Some labeling slant: While David McIntosh is “the president of the Club for Growth, a conservative free-market advocacy group,” Christine Owens is merely “the executive director of the National Employment Law Project, called the proposed cuts to the Labor Department a “draconian” budget that “is virtually a complete breach of faith with America’s workers.”

More unlabeled liberal groups that were quoted in baleful terms: Amnesty International, The Union of Concerned Scientists, The American Library Association, and the American Federation of Teachers.

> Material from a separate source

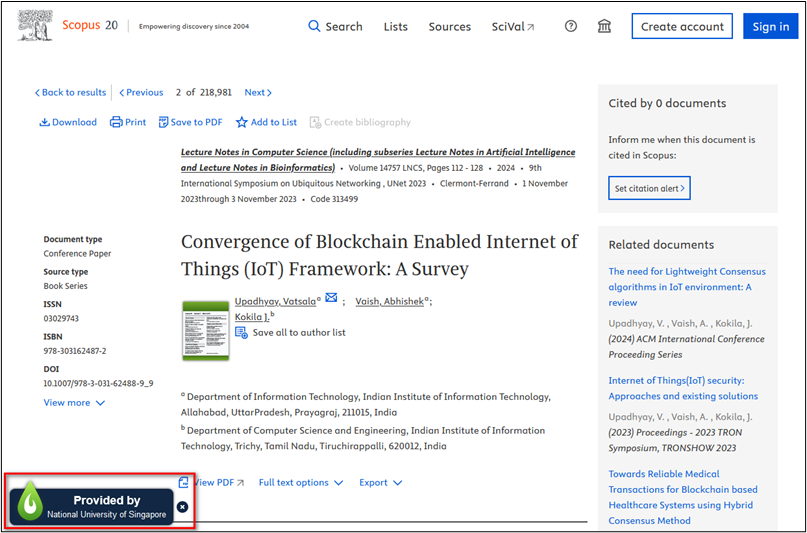Open the help question mark icon
807x533 pixels.
point(571,26)
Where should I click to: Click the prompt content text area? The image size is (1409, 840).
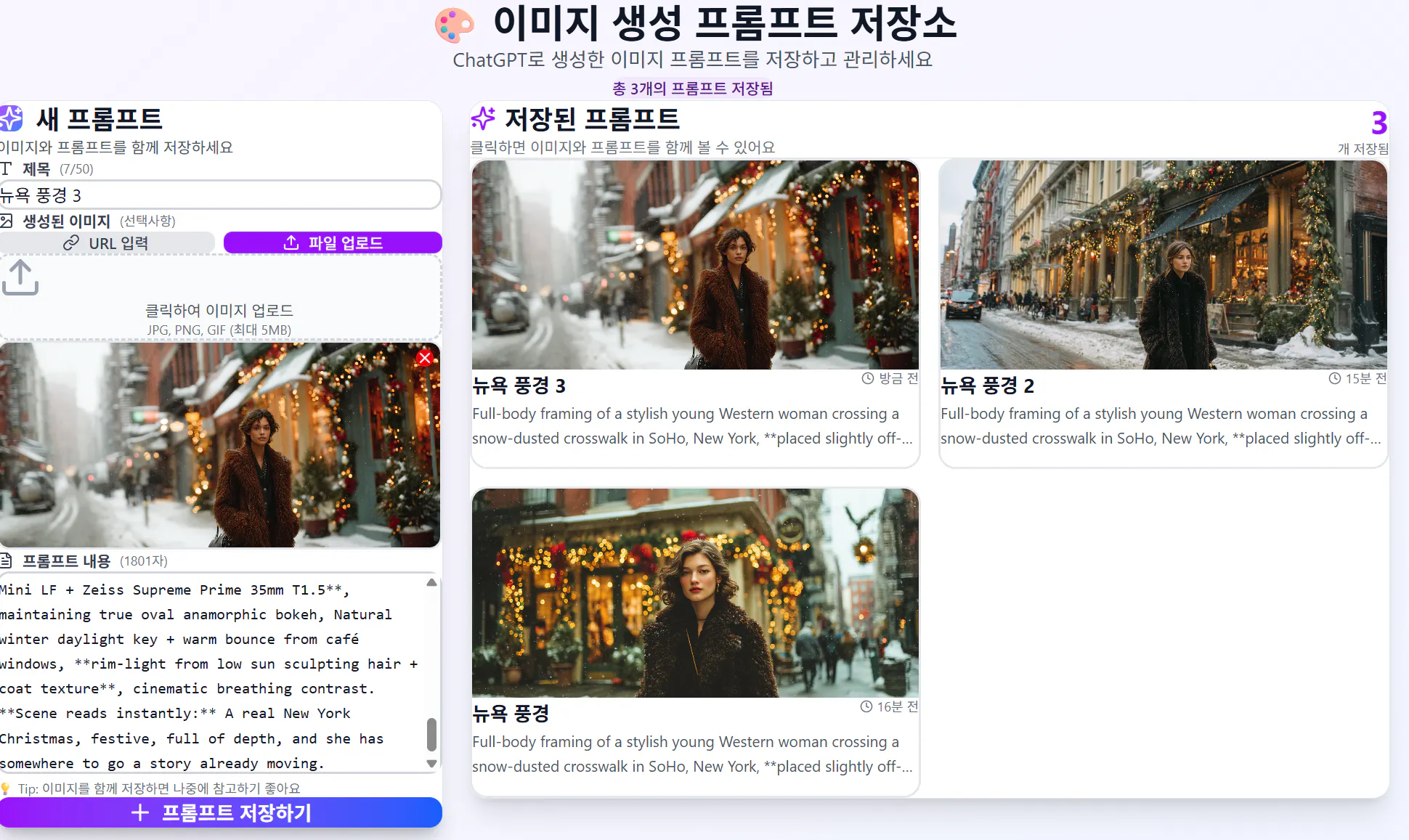[x=211, y=675]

Also underlining the “hard line” were reporters Matt Flegenheimer and Alan Rappeport with hostile labeling of Trump budget director Mick Mulvaney in Friday's “A Longtime Fiscal Hawk Now Has to  Sell Spending – Budget Chief Presides Over a Plan He Once Might Have Opposed.”

Making the rounds at the Capitol on a recent evening, Mick Mulvaney, President Trump’s budget director, decided to add an unscheduled stop: a meeting of the House Freedom Caucus, the group of hard-line conservatives that once counted Mr. Mulvaney as a founding member....Those who knew Mr. Mulvaney before he was the nation’s budget guru say that such gestures are typical of a man whose hard-line leanings in Congress belied a collegial style.